Package mountainlab (+plugins) using conda

tjd2002 commented 6 years ago

Once we figure out how to run mountainlab in an isolated env (#14), consider whether we can package it using conda.

Goal is to be able to run: conda install -c flatironinstitute mountainlab-js mountainlab-ephys-plugins ...or similar, and have all dependencies pulled in and configured, binaries on path, etc.

Nodejs and mongo are both already provided as conda packages, and conda claims to support distribution of js apps, so I think this might be doable without heroics.

tjd2002 commented 6 years ago

@magland please assign this issue to me

tjd2002 commented 6 years ago

I think this should default to being totally self-contained, using conda to get nodejs and mongodb within the environment, and setting up a mongodb within the env as well. Then if users want to instead use a system-wide mongo instance that can be a configuration option.

tjd2002 commented 6 years ago

Made some initial attemps here to package up qt-mountainview (to start): https://github.com/tjd2002/qt-mountainview/tree/conda-packaging

The built package is at: https://anaconda.org/franklab/qt-mountainview and can be installed (from anywhere on the internet) with: conda install -c franklab qt-mountainview

Currently it is only built for linux, just pulls in conda's qt, doesn't depend on mountainlab-js, and hasn't been tested on other machines.

For now, this conda package installs the mv.mp mountainlab-js package to $CONDA_PREFIX/lib/mountainlab-js/packages

When we conda-package up mountainlab-js proper, we'll need to configure it to look in that location, and not use the ~/.mountainlab/ directory for anything, since this would break the isolation which is the whole reason for this approach. These changes are being tracked at #14

magland commented 6 years ago

Cool!
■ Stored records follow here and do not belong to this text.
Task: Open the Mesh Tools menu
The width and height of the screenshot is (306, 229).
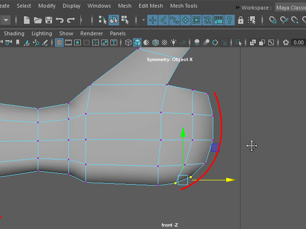Action: 184,6
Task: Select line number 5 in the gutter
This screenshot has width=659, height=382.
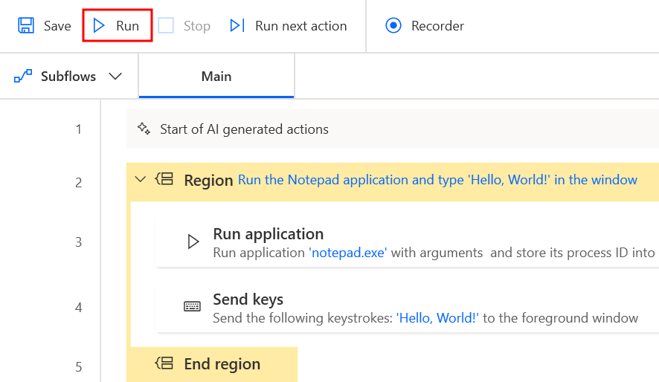Action: click(x=78, y=366)
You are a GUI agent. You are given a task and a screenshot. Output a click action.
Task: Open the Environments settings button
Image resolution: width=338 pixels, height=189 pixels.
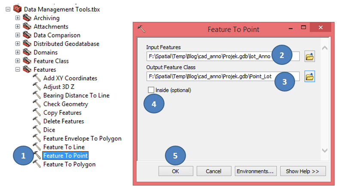[255, 171]
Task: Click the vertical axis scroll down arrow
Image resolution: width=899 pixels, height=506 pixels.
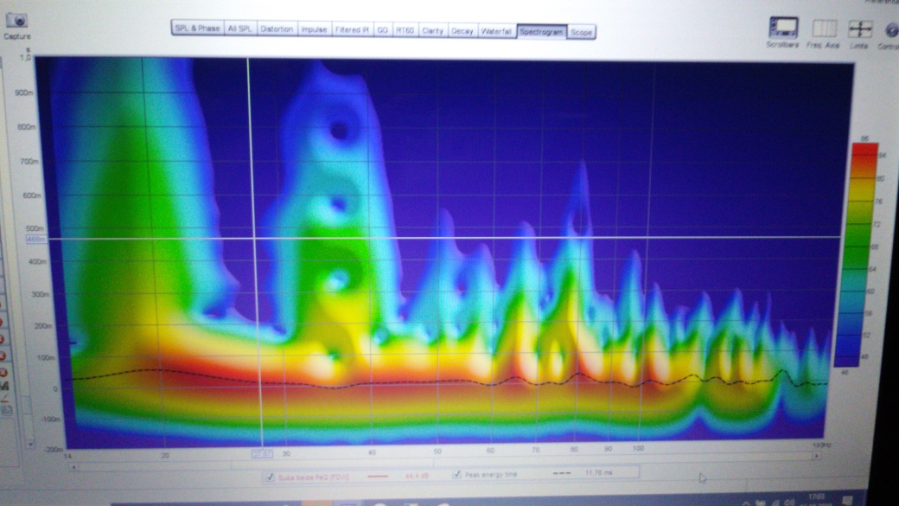Action: 32,443
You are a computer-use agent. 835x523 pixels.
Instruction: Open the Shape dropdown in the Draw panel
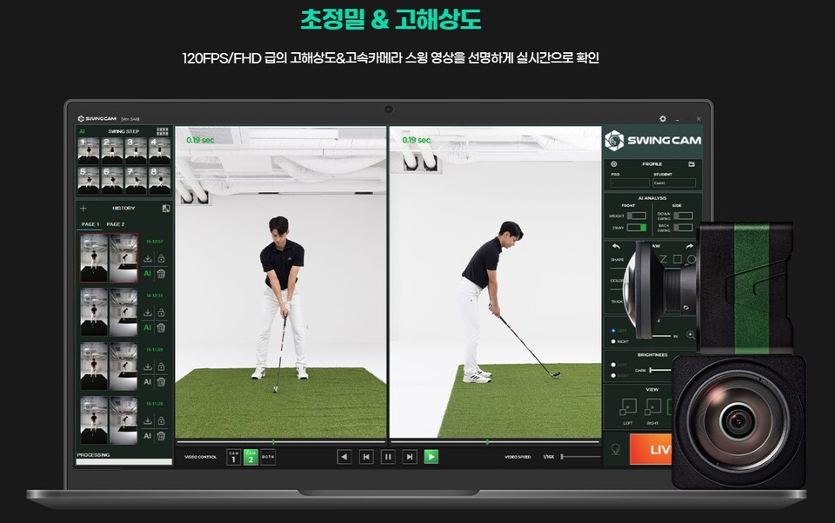pyautogui.click(x=616, y=260)

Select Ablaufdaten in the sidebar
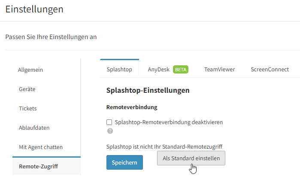[x=34, y=128]
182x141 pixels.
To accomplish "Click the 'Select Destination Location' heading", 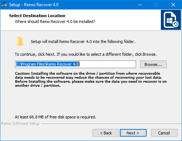I will coord(37,16).
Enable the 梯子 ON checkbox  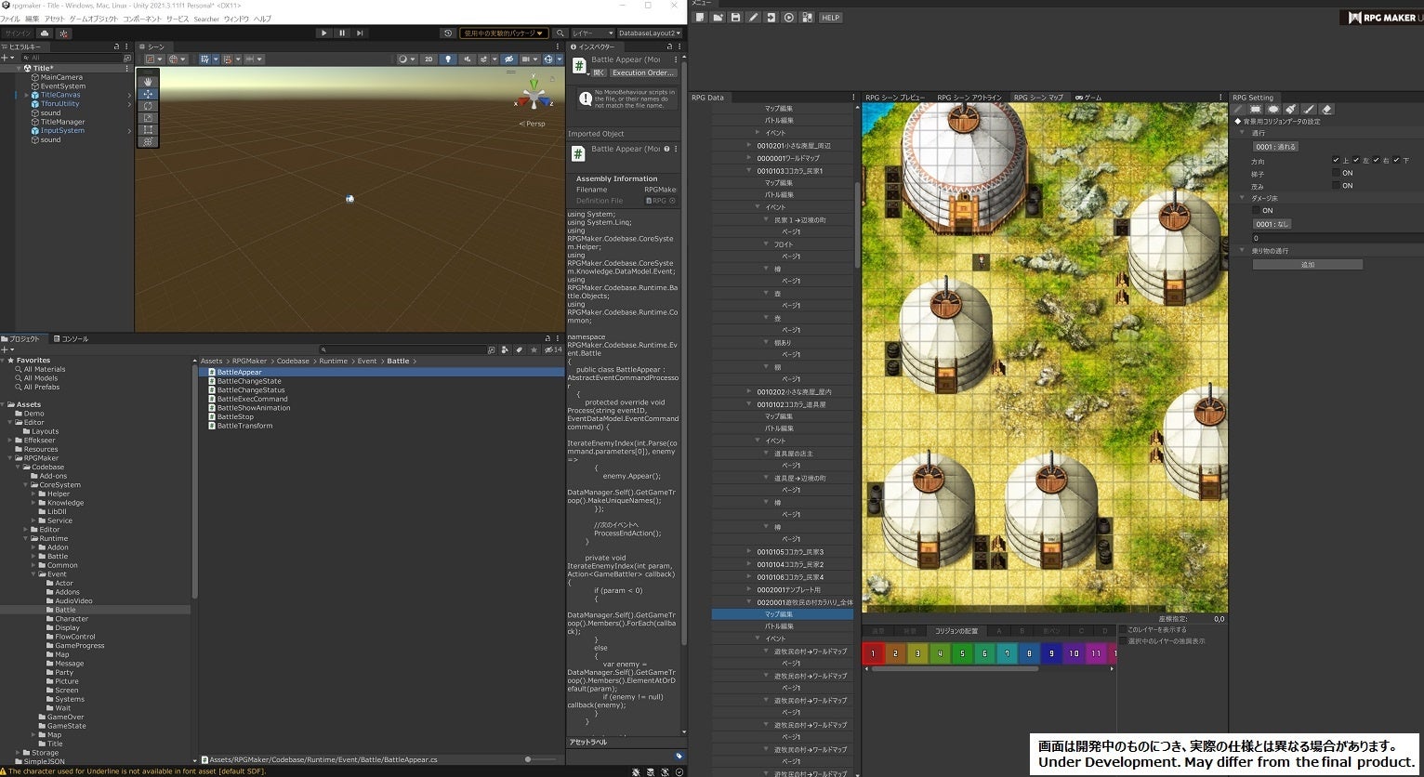(1336, 173)
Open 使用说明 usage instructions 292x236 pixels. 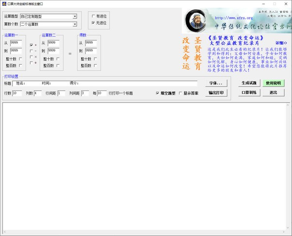(273, 83)
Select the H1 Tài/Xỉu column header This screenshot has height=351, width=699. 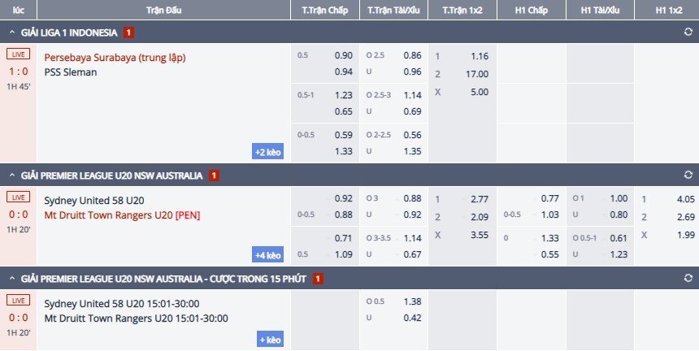tap(598, 11)
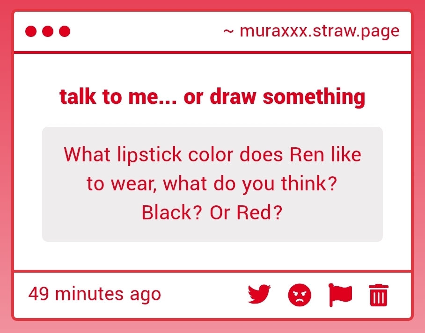Click the "49 minutes ago" timestamp
425x333 pixels.
click(95, 294)
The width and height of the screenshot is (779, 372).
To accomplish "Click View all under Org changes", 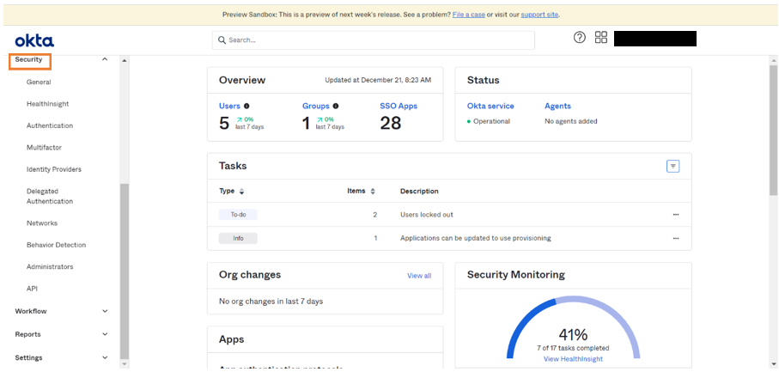I will (419, 276).
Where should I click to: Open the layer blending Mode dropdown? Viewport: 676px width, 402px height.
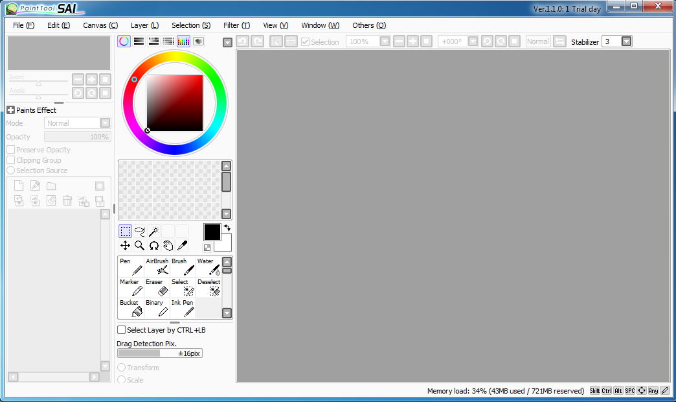point(105,123)
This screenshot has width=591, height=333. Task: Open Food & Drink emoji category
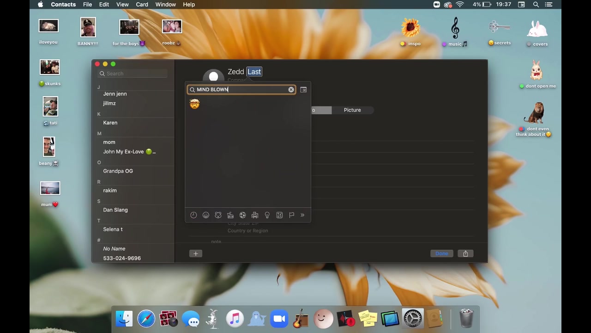click(x=230, y=215)
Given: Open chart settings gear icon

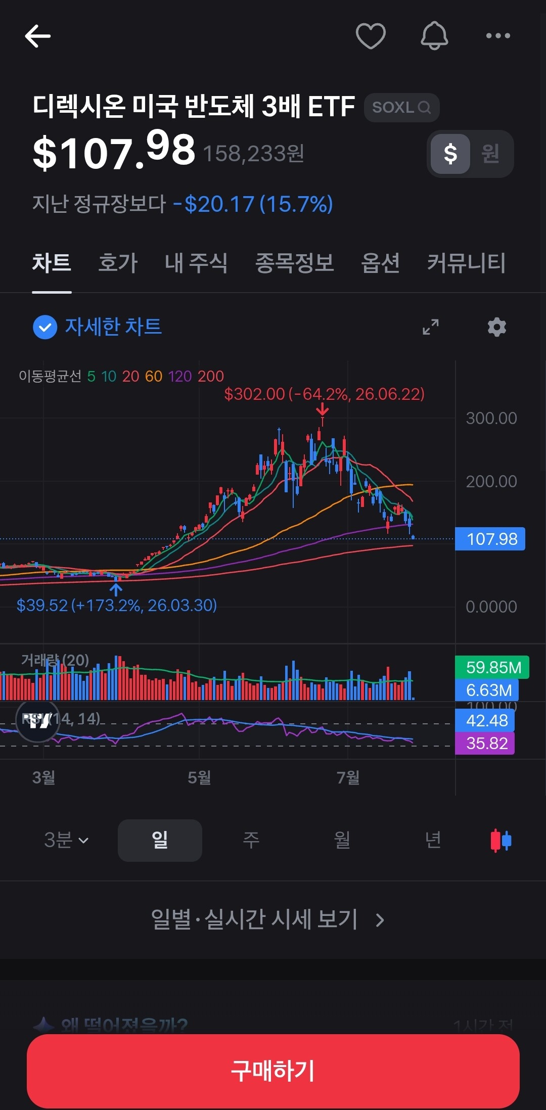Looking at the screenshot, I should pyautogui.click(x=496, y=327).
Will check it out later in the week.

tjd2002 commented 6 years ago

The trickiest part of this is going to be dealing with npm (which is itself a package manager) within conda.

It turns out jupyterlab relies on npm (or actually facebook's drop-in replacement for npm, called yarn) for installation of plugins, and the jupyterlab devs have been working out the implications of this for distributing their software using any mechanism other than npm itself (especially conda) for the last year or so). https://github.com/jupyterlab/jupyterlab/issues/2712 https://github.com/jupyterlab/jupyterlab/issues/2065

It looks pretty hairy! I don't understand all the nooks and crannies, however most of the complication they are hitting seems to stem from:

needing to support offline installs, where they can't just call npm install. Instead, they propose using local yarn mirrors provided by each package, then merging these mirrors somehow when someone installs a new plugin.
wanting to take advantage of npm's ability to deduplicate dependencies, and resolve dependency conflicts (since all their extensions will run in the same browser process?)
wanting to avoid 'post-link' scripts (i.e. packages running arbitrary commands after being installed to set themselves up), since this can cause unanticipated and difficult-to-debug problems (breaks the model of the package manager).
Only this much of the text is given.